Na EsAO, um dia ele foi almoçar lá em casa. Levou um buquê de flores para Tânia – um buquê simples, que refletia bem o seu jeito que todos conhecíamos – e fez muita festa para nossa primogênita, que tinha alguns meses de idade. Fez questão de dizer que preferia as meninas, porque eram mais amáveis, mais bonitas... tudo para nos agradar. Era a gentileza em pessoa. Quando conversávamos sobre a nossa experiência profissional, divertia-se contando que, no Quinze, onde fora aspirante, o comandante – que fora o comandante do esquadrão de Cavalaria da FEB – levava os oficiais para praticar equitação, não sei se nos Dragões ou no REsC; em contrapartida, os oficiais dessa unidade iam ao Regimento fazer maneabilidade nos M113 e passavam maus momentos, fechados nos blindados.


Fomos contemporâneos na ECEME, tendo-se formado um ano antes de mim. Garantiu-me que nunca abriu nenhum “telegrama” das provas; quando lhe perguntava como havia saído nelas, me dizia que não sabia, mas que achava que a solução que havia dado era “muito bonita”. A fórmula deu certo, pois concluiu o curso com conceito MB. Deu-me para ler sua monografia. Dela guardei um detalhe: na citação do autor da frase que encabeçava o texto, ele não colocou “fulano de tal”, mas “frase atribuída a fulano de tal”.


Fui convidado para substituí-lo no comando do Corpo de Alunos da EsPCEx, porque ele havia sido aprovado no concurso e nomeado instrutor de português em West Point. Quando assumi, não nos encontramos, porque ele já havia seguido destino para essa missão.


Eu o admirava muito. Considerava-o um profissional da melhor qualidade. Era benquisto, não só por nós de Cavalaria, mas por todos os oficiais que o conheciam.

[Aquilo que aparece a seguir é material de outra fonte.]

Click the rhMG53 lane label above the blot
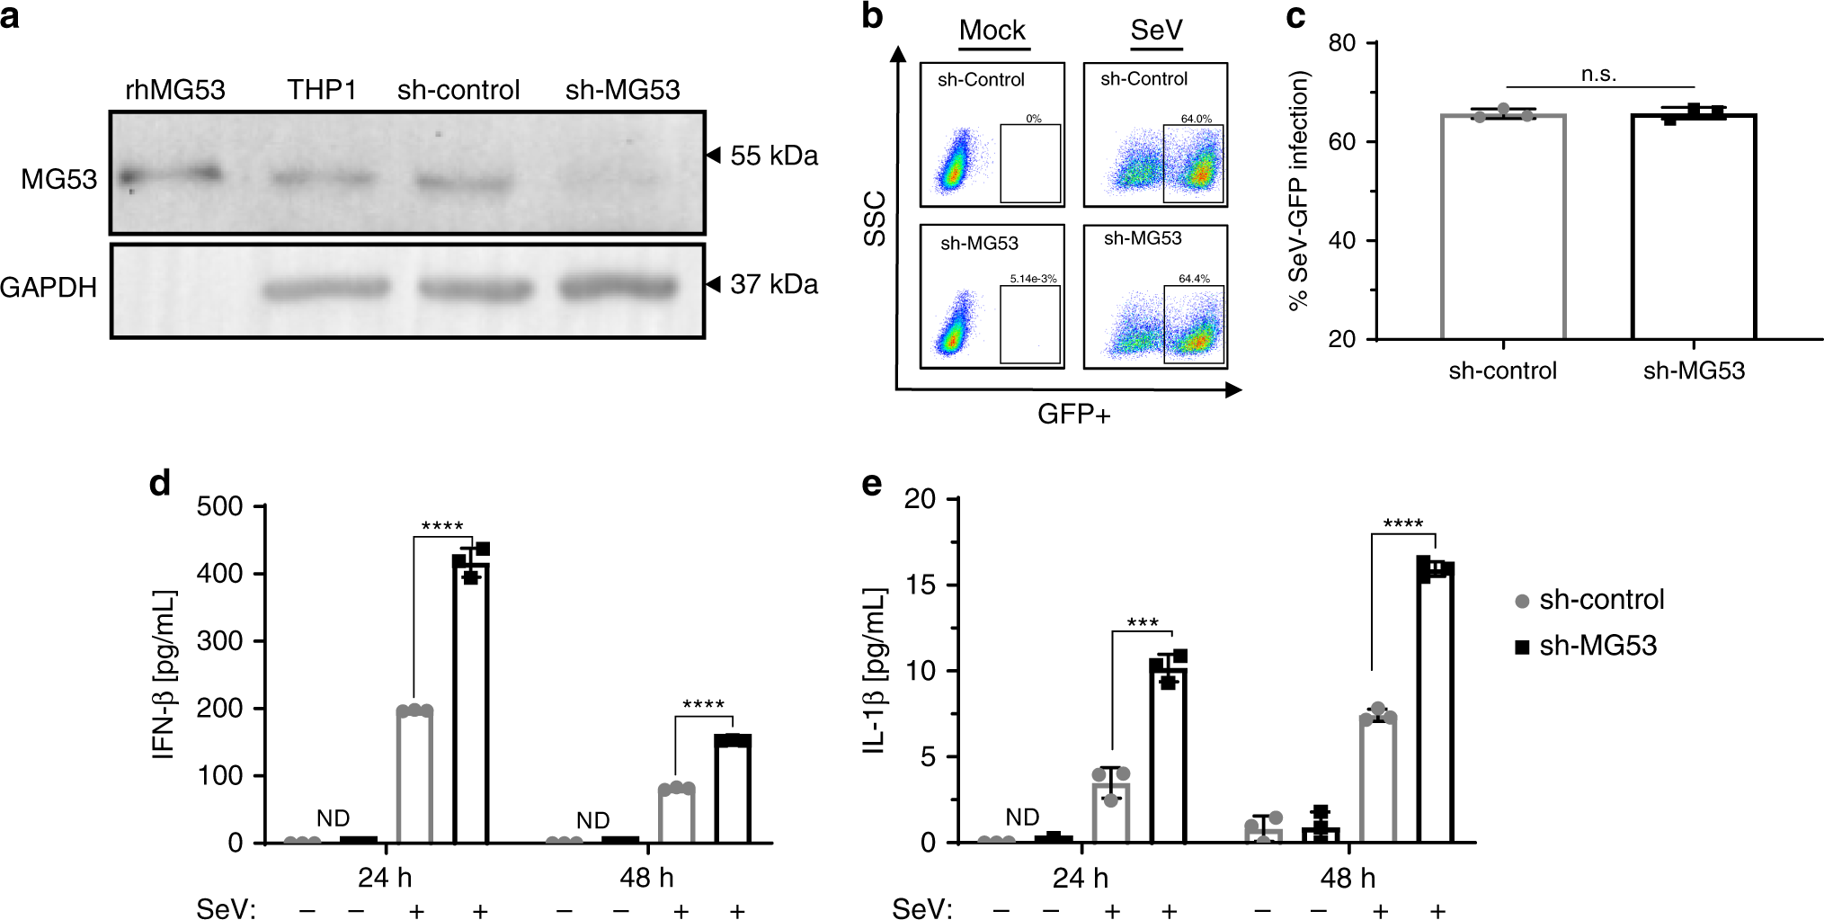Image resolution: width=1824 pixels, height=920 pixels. click(175, 90)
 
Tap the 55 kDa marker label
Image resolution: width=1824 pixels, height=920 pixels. click(773, 156)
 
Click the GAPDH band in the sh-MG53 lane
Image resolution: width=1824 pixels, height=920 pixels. click(618, 288)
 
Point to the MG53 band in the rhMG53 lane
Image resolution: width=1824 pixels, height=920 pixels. click(171, 174)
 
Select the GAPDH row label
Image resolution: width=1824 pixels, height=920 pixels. click(49, 288)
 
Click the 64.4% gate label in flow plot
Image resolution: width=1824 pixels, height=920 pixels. click(1194, 279)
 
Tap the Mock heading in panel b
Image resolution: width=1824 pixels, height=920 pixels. click(992, 31)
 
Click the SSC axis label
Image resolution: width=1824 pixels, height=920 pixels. click(875, 219)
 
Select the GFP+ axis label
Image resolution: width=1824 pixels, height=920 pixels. click(1073, 415)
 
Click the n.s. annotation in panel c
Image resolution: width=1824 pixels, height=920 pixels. click(1598, 75)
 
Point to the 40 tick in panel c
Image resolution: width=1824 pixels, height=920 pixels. click(1341, 241)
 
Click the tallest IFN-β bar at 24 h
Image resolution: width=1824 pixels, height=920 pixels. click(471, 701)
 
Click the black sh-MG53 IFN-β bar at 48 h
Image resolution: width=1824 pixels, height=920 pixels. click(733, 791)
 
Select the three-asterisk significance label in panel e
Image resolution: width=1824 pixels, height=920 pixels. click(1142, 622)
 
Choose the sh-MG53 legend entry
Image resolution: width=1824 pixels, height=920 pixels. click(1587, 646)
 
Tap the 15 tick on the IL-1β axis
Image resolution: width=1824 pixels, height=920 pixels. click(921, 585)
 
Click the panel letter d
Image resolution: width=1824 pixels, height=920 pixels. click(160, 484)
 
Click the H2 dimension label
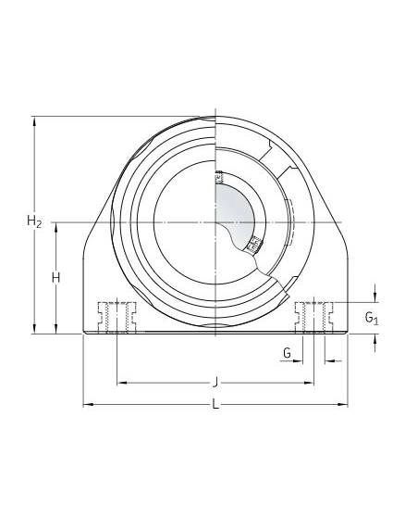[x=34, y=221]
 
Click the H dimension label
[x=56, y=278]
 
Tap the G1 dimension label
[x=372, y=318]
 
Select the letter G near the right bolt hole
[x=287, y=353]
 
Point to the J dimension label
[x=215, y=383]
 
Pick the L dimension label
[x=215, y=404]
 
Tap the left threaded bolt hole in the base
[x=117, y=318]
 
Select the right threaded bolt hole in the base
[x=314, y=318]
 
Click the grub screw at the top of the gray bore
[x=219, y=177]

Como era esperado, ascendeu ao generalato:


– Comandante da 4ª Brigada de Infantaria Motorizada...


– Missão no exterior: chefe dos observadores militares da ONU, na Bósnia...


– Comandante da Brigada de Aviação do Exército...


– Aluno da ESG...


– A reserva...

 

– ... O câncer fulminante...


E lá se foi nosso companheiro.


Que Deus o tenha, junto com os demais “tuducaxes” que, como ele, nos precederam na derradeira transferência.